[Recorded data]
--- START ---
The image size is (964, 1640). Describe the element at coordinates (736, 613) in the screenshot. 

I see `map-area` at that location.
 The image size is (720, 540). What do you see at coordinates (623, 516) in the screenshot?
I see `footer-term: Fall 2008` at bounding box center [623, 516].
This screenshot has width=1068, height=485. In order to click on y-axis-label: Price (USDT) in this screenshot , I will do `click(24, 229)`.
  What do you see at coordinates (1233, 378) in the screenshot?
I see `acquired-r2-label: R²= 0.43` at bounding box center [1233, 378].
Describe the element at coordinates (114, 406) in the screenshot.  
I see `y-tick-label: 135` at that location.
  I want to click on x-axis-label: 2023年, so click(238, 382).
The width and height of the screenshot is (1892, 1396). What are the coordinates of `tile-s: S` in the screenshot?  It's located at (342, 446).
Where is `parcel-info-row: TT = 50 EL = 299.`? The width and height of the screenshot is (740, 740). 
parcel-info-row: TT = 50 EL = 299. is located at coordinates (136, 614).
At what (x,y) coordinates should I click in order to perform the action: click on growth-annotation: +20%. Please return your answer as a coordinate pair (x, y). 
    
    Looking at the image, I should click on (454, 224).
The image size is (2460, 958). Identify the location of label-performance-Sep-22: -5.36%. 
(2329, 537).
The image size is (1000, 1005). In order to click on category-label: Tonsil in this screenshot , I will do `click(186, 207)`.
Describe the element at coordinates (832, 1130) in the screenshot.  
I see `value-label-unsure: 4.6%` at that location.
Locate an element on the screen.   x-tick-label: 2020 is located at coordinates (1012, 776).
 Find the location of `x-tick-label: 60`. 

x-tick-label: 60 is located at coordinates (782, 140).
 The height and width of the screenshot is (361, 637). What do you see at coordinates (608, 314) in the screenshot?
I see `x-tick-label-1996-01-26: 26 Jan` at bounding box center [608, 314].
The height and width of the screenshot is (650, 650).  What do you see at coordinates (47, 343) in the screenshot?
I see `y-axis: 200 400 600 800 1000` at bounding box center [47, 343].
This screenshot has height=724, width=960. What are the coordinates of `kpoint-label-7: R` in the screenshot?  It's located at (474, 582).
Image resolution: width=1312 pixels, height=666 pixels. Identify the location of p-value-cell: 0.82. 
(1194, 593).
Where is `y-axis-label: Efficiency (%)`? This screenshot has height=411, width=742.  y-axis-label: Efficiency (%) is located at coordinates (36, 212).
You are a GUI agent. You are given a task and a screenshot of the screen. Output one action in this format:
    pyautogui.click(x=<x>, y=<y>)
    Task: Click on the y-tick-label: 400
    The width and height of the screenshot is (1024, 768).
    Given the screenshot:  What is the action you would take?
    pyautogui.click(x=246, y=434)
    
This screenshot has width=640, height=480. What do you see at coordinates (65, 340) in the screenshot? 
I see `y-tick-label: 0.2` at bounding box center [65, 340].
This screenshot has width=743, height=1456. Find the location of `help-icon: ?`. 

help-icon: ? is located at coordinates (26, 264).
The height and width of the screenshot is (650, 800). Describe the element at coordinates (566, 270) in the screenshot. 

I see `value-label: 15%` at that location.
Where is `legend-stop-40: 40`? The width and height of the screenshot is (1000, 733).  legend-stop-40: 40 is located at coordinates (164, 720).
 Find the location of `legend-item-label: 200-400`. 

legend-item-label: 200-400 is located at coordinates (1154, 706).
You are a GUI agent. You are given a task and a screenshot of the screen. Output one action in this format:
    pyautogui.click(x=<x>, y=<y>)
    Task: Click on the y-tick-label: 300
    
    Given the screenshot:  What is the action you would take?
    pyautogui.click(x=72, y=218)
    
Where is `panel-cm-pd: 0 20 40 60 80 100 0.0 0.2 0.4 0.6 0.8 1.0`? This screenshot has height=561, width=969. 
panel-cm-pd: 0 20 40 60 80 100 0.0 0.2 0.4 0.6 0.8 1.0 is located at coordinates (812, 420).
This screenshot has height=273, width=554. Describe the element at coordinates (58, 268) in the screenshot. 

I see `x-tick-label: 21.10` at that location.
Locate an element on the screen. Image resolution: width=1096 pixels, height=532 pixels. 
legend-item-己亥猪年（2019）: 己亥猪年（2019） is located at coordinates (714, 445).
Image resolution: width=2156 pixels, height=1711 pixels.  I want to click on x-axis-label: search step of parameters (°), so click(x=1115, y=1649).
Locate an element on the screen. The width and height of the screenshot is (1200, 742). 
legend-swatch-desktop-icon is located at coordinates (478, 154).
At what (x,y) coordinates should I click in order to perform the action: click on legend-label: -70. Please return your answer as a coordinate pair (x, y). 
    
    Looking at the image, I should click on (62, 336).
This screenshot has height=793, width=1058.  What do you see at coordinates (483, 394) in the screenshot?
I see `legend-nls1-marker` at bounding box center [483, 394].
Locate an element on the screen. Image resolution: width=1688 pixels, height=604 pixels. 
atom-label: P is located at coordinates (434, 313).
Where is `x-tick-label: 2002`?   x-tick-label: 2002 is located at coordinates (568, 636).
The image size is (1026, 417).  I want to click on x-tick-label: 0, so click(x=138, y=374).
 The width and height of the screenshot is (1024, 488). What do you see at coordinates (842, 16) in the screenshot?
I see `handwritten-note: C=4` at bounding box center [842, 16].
--- END ---
Quote all of the data above word for word, line for line.

The image size is (964, 1640). Describe the element at coordinates (736, 613) in the screenshot. 

I see `map-area` at that location.
 The image size is (720, 540). What do you see at coordinates (623, 516) in the screenshot?
I see `footer-term: Fall 2008` at bounding box center [623, 516].
This screenshot has width=1068, height=485. In order to click on y-axis-label: Price (USDT) in this screenshot , I will do `click(24, 229)`.
  What do you see at coordinates (1233, 378) in the screenshot?
I see `acquired-r2-label: R²= 0.43` at bounding box center [1233, 378].
Describe the element at coordinates (114, 406) in the screenshot.  
I see `y-tick-label: 135` at that location.
  I want to click on x-axis-label: 2023年, so click(238, 382).
The width and height of the screenshot is (1892, 1396). What are the coordinates of `tile-s: S` in the screenshot?  It's located at (342, 446).
Where is `parcel-info-row: TT = 50 EL = 299.`? The width and height of the screenshot is (740, 740). 
parcel-info-row: TT = 50 EL = 299. is located at coordinates (136, 614).
At what (x,y) coordinates should I click in order to perform the action: click on growth-annotation: +20%. Please return your answer as a coordinate pair (x, y). 
    
    Looking at the image, I should click on (454, 224).
The image size is (2460, 958). Identify the location of label-performance-Sep-22: -5.36%. 
(2329, 537).
The image size is (1000, 1005). In order to click on category-label: Tonsil in this screenshot , I will do `click(186, 207)`.
Describe the element at coordinates (832, 1130) in the screenshot.  
I see `value-label-unsure: 4.6%` at that location.
Locate an element on the screen.   x-tick-label: 2020 is located at coordinates (1012, 776).
 Find the location of `x-tick-label: 60`. 

x-tick-label: 60 is located at coordinates (782, 140).
 The height and width of the screenshot is (361, 637). What do you see at coordinates (608, 314) in the screenshot?
I see `x-tick-label-1996-01-26: 26 Jan` at bounding box center [608, 314].
The height and width of the screenshot is (650, 650).  What do you see at coordinates (47, 343) in the screenshot?
I see `y-axis: 200 400 600 800 1000` at bounding box center [47, 343].
This screenshot has height=724, width=960. What are the coordinates of `kpoint-label-7: R` in the screenshot?  It's located at (474, 582).
Image resolution: width=1312 pixels, height=666 pixels. Identify the location of p-value-cell: 0.82. 
(1194, 593).
Where is `y-axis-label: Efficiency (%)`? This screenshot has height=411, width=742.  y-axis-label: Efficiency (%) is located at coordinates (36, 212).
You are a GUI agent. You are given a task and a screenshot of the screen. Output one action in this format:
    pyautogui.click(x=<x>, y=<y>)
    Task: Click on the y-tick-label: 400
    The width and height of the screenshot is (1024, 768).
    Given the screenshot:  What is the action you would take?
    pyautogui.click(x=246, y=434)
    
This screenshot has width=640, height=480. What do you see at coordinates (65, 340) in the screenshot? 
I see `y-tick-label: 0.2` at bounding box center [65, 340].
This screenshot has width=743, height=1456. Find the location of `help-icon: ?`. 

help-icon: ? is located at coordinates (26, 264).
The height and width of the screenshot is (650, 800). Describe the element at coordinates (566, 270) in the screenshot. 

I see `value-label: 15%` at that location.
Where is `legend-stop-40: 40`? The width and height of the screenshot is (1000, 733).  legend-stop-40: 40 is located at coordinates (164, 720).
 Find the location of `legend-item-label: 200-400`. 

legend-item-label: 200-400 is located at coordinates (1154, 706).
You are a GUI agent. You are given a task and a screenshot of the screen. Output one action in this format:
    pyautogui.click(x=<x>, y=<y>)
    Task: Click on the y-tick-label: 300
    
    Given the screenshot:  What is the action you would take?
    pyautogui.click(x=72, y=218)
    
Where is `panel-cm-pd: 0 20 40 60 80 100 0.0 0.2 0.4 0.6 0.8 1.0`? This screenshot has height=561, width=969. 
panel-cm-pd: 0 20 40 60 80 100 0.0 0.2 0.4 0.6 0.8 1.0 is located at coordinates (812, 420).
This screenshot has height=273, width=554. Describe the element at coordinates (58, 268) in the screenshot. 

I see `x-tick-label: 21.10` at that location.
Locate an element on the screen. Image resolution: width=1096 pixels, height=532 pixels. 
legend-item-己亥猪年（2019）: 己亥猪年（2019） is located at coordinates (714, 445).
Image resolution: width=2156 pixels, height=1711 pixels.  I want to click on x-axis-label: search step of parameters (°), so click(x=1115, y=1649).
Locate an element on the screen. The width and height of the screenshot is (1200, 742). 
legend-swatch-desktop-icon is located at coordinates (478, 154).
At what (x,y) coordinates should I click in order to perform the action: click on legend-label: -70. Please return your answer as a coordinate pair (x, y). 
    
    Looking at the image, I should click on (62, 336).
This screenshot has height=793, width=1058.  What do you see at coordinates (483, 394) in the screenshot?
I see `legend-nls1-marker` at bounding box center [483, 394].
Locate an element on the screen. Image resolution: width=1688 pixels, height=604 pixels. 
atom-label: P is located at coordinates (434, 313).
Where is `x-tick-label: 2002`?   x-tick-label: 2002 is located at coordinates (568, 636).
The image size is (1026, 417).  I want to click on x-tick-label: 0, so click(x=138, y=374).
 The width and height of the screenshot is (1024, 488). What do you see at coordinates (842, 16) in the screenshot?
I see `handwritten-note: C=4` at bounding box center [842, 16].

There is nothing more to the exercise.